Wednesday, December 31, 2008

Micah 6:8: 2009

To be real and to the point. I struggle with many things. I've not been open and honest about them. I liked to keep them secret so I could be the 'good christian', but I want to be done with them. Plus, even the good christian is seen as a used tampon in comparison to God. Don't judge me. I can talk about it because I am over doing it.

In 2009 I will stop party-drinking. One or two drinks when I'm out to a meal, but no more than that ever. And even then, rarely.
In 2009 I will not smoke cigarettes or pot.
In 2009 I will get rid of all my lustful strongholds
In 2009 I will stop indulging in all of my food-related desires.
In 2009 I will make every attempt to stop being impatient, stubborn, quick to get angry, and closed off.
In 2009 I will start being healthy and taking care of my body.
In 2009 I will focus on school, keep my room cleaned, and be more organized.
In 2009 I will make every effort to seek out God and give him what he paid for.

In 2009 I will do justly, love mercy, and walk humbly with my God.

Tuesday, December 30, 2008

Leah

So. I know this is lame. But I wrote a song about Leah. The Leah in the Bible. If you don't know the story you should read it. I think I am the only person who feels sorry for Leah...haha. Anyway, I know its not really that good but since I have nothing else to post... :


jacob where are you
oh jacob are you far
oh jacob wont you come back to our
bed
i loved you first
i was here first
i know you were decieved
i know you were coerced
to take me

jacob
I know I'm plain and homely
but see my pain and hold me
that is my plea
even my father thinks nobody else will have me
but we could be so happy
I love you my master my leige
forget about Rachel and take me
just take me, oh, Jacob
Oh, Jacob, just take me.

you dont sleep in our bed no more
not even a smile my way no more
i know you love my sister more
i heard you kissing through the door
you worked for her for seven years
I must admit, that's cavalier
but where's your badges now my dear
could you spare some love for me my dear?
i know im not a pretty sight
but could you love me as your wife
could you love me as your wife
you said her name while you slept last night

Life currently.

This Christmas break has not been so good. For many reasons that I will not get into because they are petty and stupid.
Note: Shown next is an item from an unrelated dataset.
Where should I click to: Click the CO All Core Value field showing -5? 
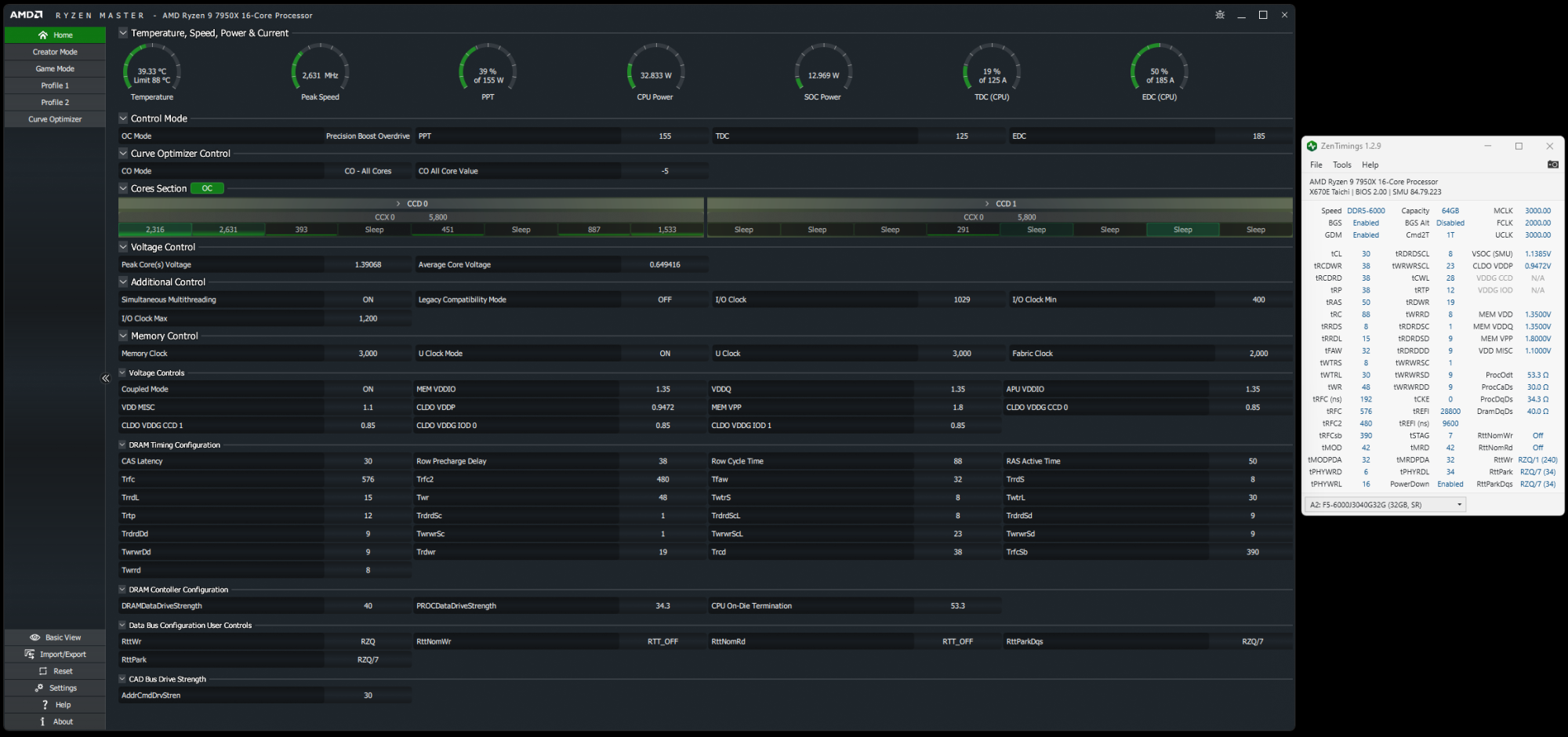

But one of the biggest reasons is that I am lonely. Sure I have a lot of friends, but they seem so distant. Or that we don't really connect. Or that they have their own circle of friends and I am just a random friend. Lame. I know it probably won't change- I don't want to have to force any one to be my friend. I know I have lots of them, but it seems that I don't have friends the same way I used to - or they way anyone else seems to.

On another note, all I do is work. All the time. I feel like I'm working to live even though I never really get to experience the living part. Although, when I'm not working, I'm bored at home moping about my sad life. So its a lose-lose situation.

I know all of this is lame and uninteresting. I think the next post I make will be a short story or an slice of one of my stories or a song that I've written or a poem (I know there are no commas in that), because those, although pretty bad, are not as boring as what is going on in my life right now. Haha. :)

Tuesday, December 16, 2008

Because

I'm trying to watch my steps. But that isn't as easy if you're doing it in the moment...so I figure, "Why not keep a journal so you can look back at what you've done."

To me, this is more mature and revelant than like...xanga.
Less flamboyant than myspace or facebook.
Kind of private but definitely accessible. :) Just the way I like it..

I have a lot to say, a journal is something I need...but writing just takes a lot of the punch out, you know? Typing is so much easier, but I feel like whenever I post something on a VERY public venue such as myspace or facebook, I find myself deleting it right after because I feel like people are wondering why I am complaining so publicly...etc. This way, they know what they're getting into before they click the link. No one can be like,"Stop complaining! No one cares!" etc...cause, well, it's my journal! >:)

Anyway, if I stay true to how I always am, this will probably be the first post of 6 today, and then I'll never post again. But lets hope (well I hope) that isn't the case.